Service Node Rollups
The merkle tree root for each Service Node is calculated at the end of each 24 hour period using the message hashes from that time range. This is then submitted to the audit chain within the 24 hour grace period. A service node can be queried by the chain at intervals to provide the merkle tree proof of that specific randomly determined message.
Merkle Proofs are calculated in the following way.
- Select messages for range in 24 hour period
- Generate Merkle Tree Root for all messages in that batch, using their already indexed IDs to determine tree position.
- Store the top half of the tree (from root node)
- Submit the root to the audit chain
Once a merkle proof is required the service node must do the following:
- Leaf node is given (hash of the serialised message content)
- Calculate the branch hashes for the bottom half towards the leaf
- With the combined root, branches and leaf node for that day, generate the merkle proof.
The stored branch hashes can be adjusted based on the storage or computational preferences of the service node.
Using the half way approach you can reduce the computational and storage requirements of a 10,000,000 message in a day example with the following:
- Storage (~153 KB for top-half branches)
- Computation (~4,083 hashes per proof)
- Estimated time < 0.2s for basic EC2 instance (To be confirmed, currently just estimate)
Service Node Reliability Incentive
Each service node can stake Moki tokens. The amount of Moki tokens allowed/or usefull depends on the amount of wallets linked to the service. The staked tokens increase their cut of gas fees on activities from wallets that are linked to the service.
Submitting a claim
When you send a message you receive a receipt, a signed proof that the storage node has stored your message and promises to keep it available for a set period of time.
If you are not able to fetch your messages from a service node and believe that the service node is not storing your messages as promised in the receipt. You can submit a claim using the moki_submitClaim on a locally stored message (including service node receipt).
This submission goes to the audit chain, which requests a challenge on the service node. If the service node is not able to proove serialisedMessage -> messageHash -> merkleTreeRoot within a set period of time, then a percentage of the staked tokens will be automatically deposited to the wallet.
Spam claiming
The scenario in which a malicious actor tries to spam a service node by creating many wallets and messages to overload the node in the hope of bringing it offline for the claim period.
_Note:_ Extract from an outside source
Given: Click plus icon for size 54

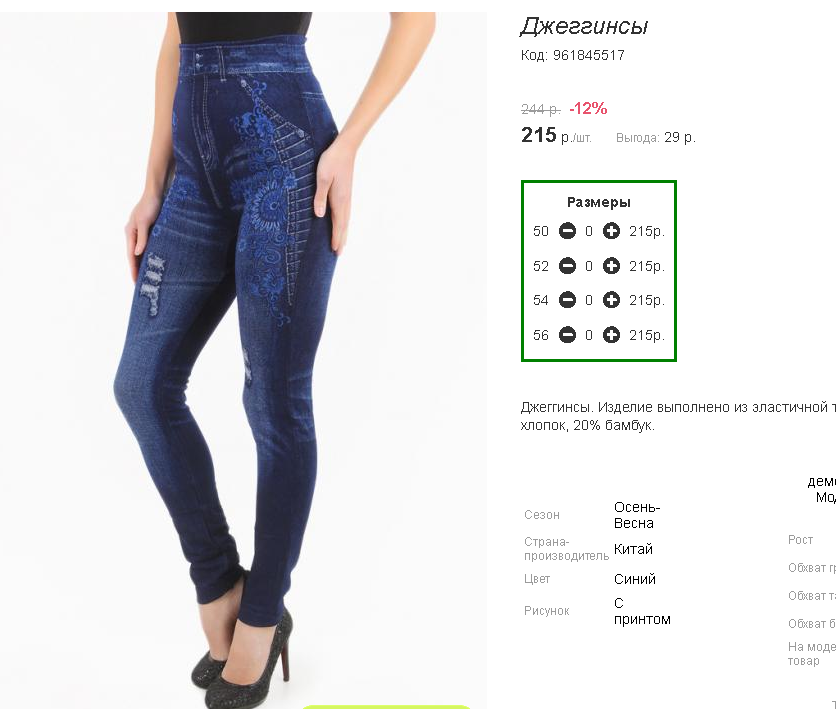Looking at the screenshot, I should coord(611,300).
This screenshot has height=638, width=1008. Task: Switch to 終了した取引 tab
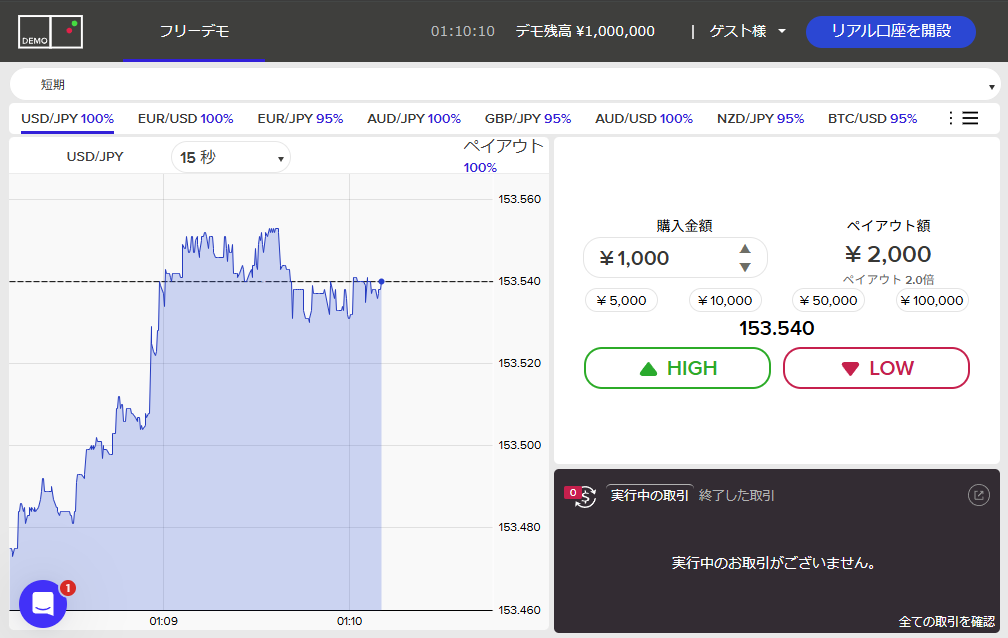click(x=736, y=495)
Protections can be made through the following:
- Message/wallet/ip throttling
Blocked Service
The scenario in which a malicious service decides to prevent a wallet from sending a message or receiving one but keeps its service available to challenges on the network, preventing a claim from completing
This can be prevented through:
- User submits a timestamp permission to
moki_submitClaimalong with the expected result, the timestamp permission allows the validators to fetch/submit on behalf of the user without being able to decrypt the E2EE messages. - The chain deterministically selects a few connected top level validators to run this check and return the values. This can be a timestamp permission for a message sending or fetching multiple messages.
- If most of the validators can not fetch the information within a set period then the staking penalty is deposited to the claimant and top level validators.